(Passage provided)
┄┄┄┄┄┄┄┄┄┄┄┄┄┄┄┄┄┄┄┄

Murder and Magic
- cover art from first edition
- Author: Randall Garrett
- Cover artist: Robert Adragna
- Language: English
- Series: Lord Darcy series
- Genre: Fantasy, science fiction, alternate history, Mystery
- Publisher: Ace Books
- Publication date: 1979
- Publication place: United States
- Media type: Print (Paperback)
- Pages: 266
- ISBN: 0-441-54540-8
- OCLC: 4911289
- Followed by: Too Many Magicians

= Murder and Magic =

Book by Randall Garrett

Murder and Magic is a collection of short stories by American writer Randall Garrett, featuring his alternate history detective Lord Darcy. It was first published in paperback in 1979 by Ace Books, and has been reprinted a number of times since. It was later gathered together with Too Many Magicians (1967) and Lord Darcy Investigates (1981) into the omnibus collection Lord Darcy (1983, expanded 2002).

┄┄┄┄┄┄┄┄┄┄┄┄┄┄┄┄┄┄┄┄

(Recorded information)
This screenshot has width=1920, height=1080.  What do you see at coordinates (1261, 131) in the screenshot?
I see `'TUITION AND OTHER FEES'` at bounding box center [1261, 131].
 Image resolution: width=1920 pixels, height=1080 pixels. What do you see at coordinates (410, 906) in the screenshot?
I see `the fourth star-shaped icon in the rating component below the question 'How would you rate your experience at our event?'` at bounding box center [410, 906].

┄┄┄┄┄┄┄┄┄┄┄┄┄┄┄┄┄┄┄┄

(Tasks to complete)
**a)** According to the page about Murder and Magic, which company first published the collection?
**b)** Write what comes next in the page about Murder and Magic, starting after its last sentence.
The material stands apart from the page about Murder and Magic.

(Solved tasks)
**a)** Ace Books

**b)**
The book collects four Lord Darcy short stories originally published in the magazine Analog Science Fact & Fiction in January 1964, November 1964, and June 1965, and the Dean W. Dickensheet edited anthology Men & Malice, (Doubleday, 1973).

The Lord Darcy stories are set in an alternate world whose history supposedly diverged from our own during the reign of King Richard the Lionheart, in which King John never reigned and most of Western Europe and the Americas are united in an Angevin Empire whose continental possessions were never lost by that king. In this world a magic-based technology has developed in place of the science of our own world.

==Contents==
- "The Eyes Have It" (1964)
- "A Case of Identity" (1964)
- "The Muddle of the Woad" (1965)
- "A Stretch of the Imagination" (1973)

==Reception==
David R. Dunham reviewed Murder and Magic for Different Worlds magazine and stated that "Murder and Magic and Lord Darcy Investigates contain four stories each, and in each case, three are good and one is fair."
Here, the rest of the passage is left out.